April-quarter numbers are still in focus for Caesars. The company posted first-quarter net revenue of $2.87 billion, up 2.7% from last year. Net loss for the period was $98 million, less than the $115 million loss a year ago. Adjusted EBITDA came in at $887 million. Caesars Digital reported adjusted EBITDA of $69 million; CEO Tom Reeg called it “record first quarter results.” As of March 31, Caesars reported $11.9 billion in debt and $867 million in cash. Business Wire
Analysts are still watching the stock. Macquarie is the newest to weigh in, keeping an Outperform rating and putting a $35 price target on the shares on May 19, according to Benzinga.
Macquarie’s Chad Beynon said in a sector note that regional casino trends are “stable with low-single-digit growth.” But he pointed to a divide, noting that Las Vegas is still seeing “value-oriented behavior.” Beynon rates Caesars and MGM at Outperform, Casino.org reported. Casino
Deal chatter is still in the mix. Reuters said in April, via Bloomberg News, that Caesars had given billionaire Tilman Fertitta more time for exclusive talks on an $18 billion buyout, with Fertitta’s plan including taking on over $11 billion of Caesars debt.
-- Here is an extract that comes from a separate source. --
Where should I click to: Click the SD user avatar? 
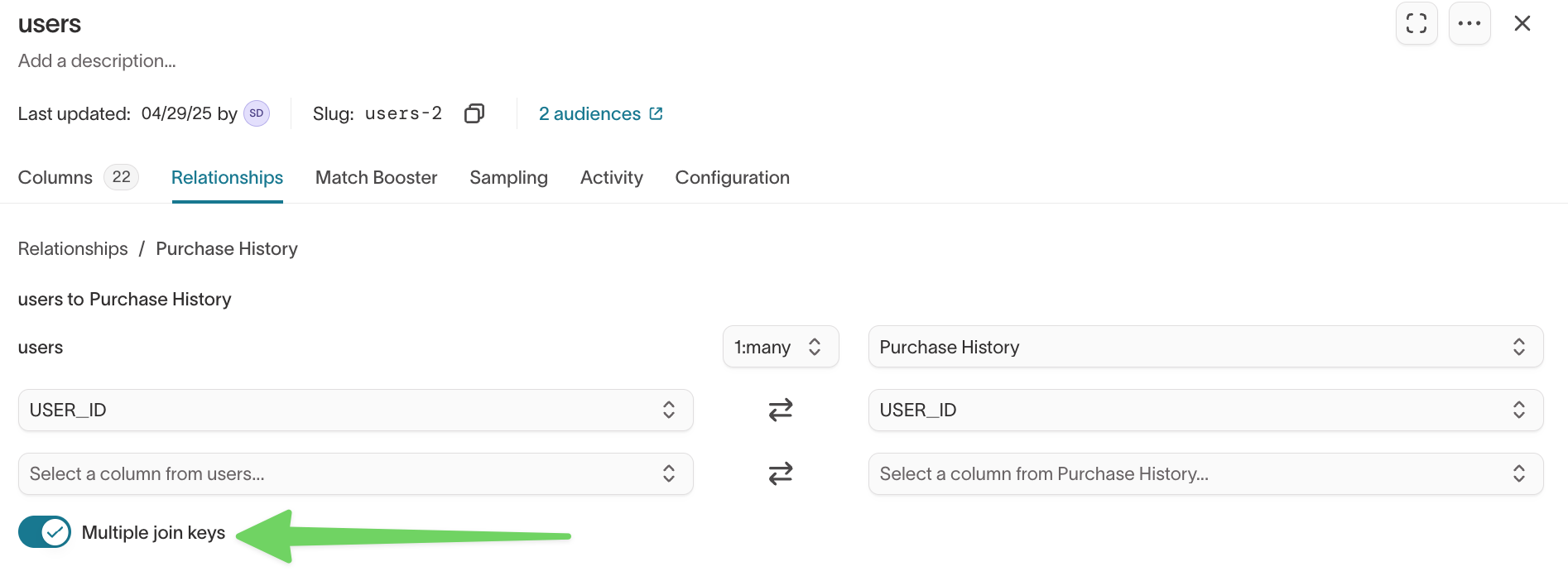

The Financial Times reported last week that Morgan Stanley and other banks were lining up about $5 billion in debt financing for the deal, but obstacles are still out there.
But the deal is far from certain. There’s no guarantee a takeover will happen, and Caesars’ debt load could become a problem if cash flow weakens. Soft consumer trends in Las Vegas could also weigh. If demand drops during the holiday season or if convention bookings fall short, investors might start focusing again on balance-sheet risk instead of digital growth or M&A upside.
Caesars faces an early test this week as trading starts up Tuesday—can the stock keep Friday’s gains? There were no new company events last session, so shares will have to move on market sentiment, anything fresh from the Fertitta deal talks, and whether investors still believe in Las Vegas and digital gaming as offsets to the company’s large debt.